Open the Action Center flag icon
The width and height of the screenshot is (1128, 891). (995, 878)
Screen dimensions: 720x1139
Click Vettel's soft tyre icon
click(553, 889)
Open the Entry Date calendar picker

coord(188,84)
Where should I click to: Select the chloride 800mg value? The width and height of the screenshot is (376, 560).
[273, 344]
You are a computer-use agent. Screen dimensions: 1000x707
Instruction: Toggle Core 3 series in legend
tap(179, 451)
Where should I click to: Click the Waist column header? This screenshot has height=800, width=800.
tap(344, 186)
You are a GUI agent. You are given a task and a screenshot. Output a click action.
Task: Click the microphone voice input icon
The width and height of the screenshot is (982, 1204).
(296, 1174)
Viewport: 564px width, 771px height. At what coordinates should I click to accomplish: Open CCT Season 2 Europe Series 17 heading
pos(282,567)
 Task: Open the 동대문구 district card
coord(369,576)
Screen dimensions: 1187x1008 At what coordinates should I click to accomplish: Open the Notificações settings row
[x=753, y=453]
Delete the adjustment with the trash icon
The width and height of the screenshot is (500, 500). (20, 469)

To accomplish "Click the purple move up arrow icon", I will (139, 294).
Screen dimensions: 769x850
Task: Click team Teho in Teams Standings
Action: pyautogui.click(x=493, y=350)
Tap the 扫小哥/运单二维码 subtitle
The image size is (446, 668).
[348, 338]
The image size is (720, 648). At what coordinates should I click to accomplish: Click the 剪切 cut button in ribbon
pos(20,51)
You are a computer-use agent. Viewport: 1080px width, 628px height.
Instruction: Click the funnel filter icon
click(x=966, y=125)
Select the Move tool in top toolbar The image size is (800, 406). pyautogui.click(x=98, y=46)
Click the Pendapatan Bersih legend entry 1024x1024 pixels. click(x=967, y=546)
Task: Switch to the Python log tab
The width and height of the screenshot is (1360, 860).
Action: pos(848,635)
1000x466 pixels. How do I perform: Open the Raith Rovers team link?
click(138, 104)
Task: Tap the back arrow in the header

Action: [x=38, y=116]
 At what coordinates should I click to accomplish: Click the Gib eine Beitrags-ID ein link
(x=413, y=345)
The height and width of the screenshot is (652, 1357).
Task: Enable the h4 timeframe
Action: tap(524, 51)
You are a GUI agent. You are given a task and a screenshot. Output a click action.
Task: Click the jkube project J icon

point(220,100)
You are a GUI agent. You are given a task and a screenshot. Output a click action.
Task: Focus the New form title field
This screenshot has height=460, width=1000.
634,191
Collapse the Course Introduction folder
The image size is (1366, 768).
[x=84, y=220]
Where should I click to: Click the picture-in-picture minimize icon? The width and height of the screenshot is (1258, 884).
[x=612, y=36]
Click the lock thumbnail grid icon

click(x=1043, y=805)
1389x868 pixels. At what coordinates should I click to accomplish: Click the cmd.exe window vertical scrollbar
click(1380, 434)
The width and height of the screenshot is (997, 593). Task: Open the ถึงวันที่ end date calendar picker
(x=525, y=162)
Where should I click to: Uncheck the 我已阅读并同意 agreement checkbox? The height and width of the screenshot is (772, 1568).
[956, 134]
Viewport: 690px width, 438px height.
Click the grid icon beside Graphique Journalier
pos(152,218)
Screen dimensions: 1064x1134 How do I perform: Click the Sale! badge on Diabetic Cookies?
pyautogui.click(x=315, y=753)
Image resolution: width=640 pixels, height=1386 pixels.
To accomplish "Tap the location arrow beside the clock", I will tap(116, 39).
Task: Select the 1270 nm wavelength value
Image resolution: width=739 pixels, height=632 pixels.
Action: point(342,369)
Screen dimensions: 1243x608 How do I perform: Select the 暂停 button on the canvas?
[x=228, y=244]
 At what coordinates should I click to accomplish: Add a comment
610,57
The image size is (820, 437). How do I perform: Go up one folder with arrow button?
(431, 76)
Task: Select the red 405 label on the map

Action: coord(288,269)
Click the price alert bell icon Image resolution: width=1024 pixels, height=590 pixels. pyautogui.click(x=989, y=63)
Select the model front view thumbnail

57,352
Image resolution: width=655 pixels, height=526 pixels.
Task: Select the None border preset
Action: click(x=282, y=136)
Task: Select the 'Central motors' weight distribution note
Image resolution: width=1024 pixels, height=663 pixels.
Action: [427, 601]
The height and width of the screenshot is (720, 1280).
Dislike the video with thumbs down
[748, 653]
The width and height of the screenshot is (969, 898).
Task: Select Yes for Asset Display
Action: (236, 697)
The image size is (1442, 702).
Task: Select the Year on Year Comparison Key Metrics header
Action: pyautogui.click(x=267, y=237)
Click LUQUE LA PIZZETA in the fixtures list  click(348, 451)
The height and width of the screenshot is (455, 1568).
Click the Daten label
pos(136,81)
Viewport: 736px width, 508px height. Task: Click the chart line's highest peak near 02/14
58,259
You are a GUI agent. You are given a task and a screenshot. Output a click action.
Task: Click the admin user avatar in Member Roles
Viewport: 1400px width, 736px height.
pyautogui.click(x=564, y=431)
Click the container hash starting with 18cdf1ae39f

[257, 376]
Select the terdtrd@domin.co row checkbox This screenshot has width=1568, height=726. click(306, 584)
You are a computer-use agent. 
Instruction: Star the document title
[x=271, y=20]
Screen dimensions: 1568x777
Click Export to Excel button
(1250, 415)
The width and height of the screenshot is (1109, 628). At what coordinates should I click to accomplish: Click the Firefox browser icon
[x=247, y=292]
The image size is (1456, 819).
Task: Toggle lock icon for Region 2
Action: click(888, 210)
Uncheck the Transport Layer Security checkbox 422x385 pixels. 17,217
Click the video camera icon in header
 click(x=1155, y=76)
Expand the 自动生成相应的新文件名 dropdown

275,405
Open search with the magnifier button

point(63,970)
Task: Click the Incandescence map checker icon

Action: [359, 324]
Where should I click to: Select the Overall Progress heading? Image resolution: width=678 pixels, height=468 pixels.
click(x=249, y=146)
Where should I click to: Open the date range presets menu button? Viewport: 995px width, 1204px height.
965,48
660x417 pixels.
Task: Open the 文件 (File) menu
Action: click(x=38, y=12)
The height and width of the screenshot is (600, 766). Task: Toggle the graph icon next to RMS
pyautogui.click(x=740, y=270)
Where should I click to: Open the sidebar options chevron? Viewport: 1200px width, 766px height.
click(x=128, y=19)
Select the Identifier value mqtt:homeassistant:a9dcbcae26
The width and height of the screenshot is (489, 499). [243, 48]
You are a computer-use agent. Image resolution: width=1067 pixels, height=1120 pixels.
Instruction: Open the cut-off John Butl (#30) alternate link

□ □ □ □ □ □ □

- [Activity] Using the records above, please retype only the run of lines from the line holding "The width and height of the screenshot is (1109, 628)." through the last line, both ends included.

- [Result for this exercise]
The width and height of the screenshot is (1109, 628). At what coordinates should I click to accomplish: Click the Firefox browser icon
[x=247, y=292]
The image size is (1456, 819).
Task: Toggle lock icon for Region 2
Action: click(888, 210)
Uncheck the Transport Layer Security checkbox 422x385 pixels. 17,217
Click the video camera icon in header
 click(x=1155, y=76)
Expand the 自动生成相应的新文件名 dropdown

275,405
Open search with the magnifier button

point(63,970)
Task: Click the Incandescence map checker icon

Action: [359, 324]
Where should I click to: Select the Overall Progress heading? Image resolution: width=678 pixels, height=468 pixels.
click(x=249, y=146)
Where should I click to: Open the date range presets menu button? Viewport: 995px width, 1204px height.
965,48
660x417 pixels.
Task: Open the 文件 (File) menu
Action: click(x=38, y=12)
The height and width of the screenshot is (600, 766). Task: Toggle the graph icon next to RMS
pyautogui.click(x=740, y=270)
Where should I click to: Open the sidebar options chevron? Viewport: 1200px width, 766px height.
click(x=128, y=19)
Select the Identifier value mqtt:homeassistant:a9dcbcae26
The width and height of the screenshot is (489, 499). [243, 48]
You are a computer-use agent. Image resolution: width=1067 pixels, height=1120 pixels.
Instruction: Open the cut-off John Butl (#30) alternate link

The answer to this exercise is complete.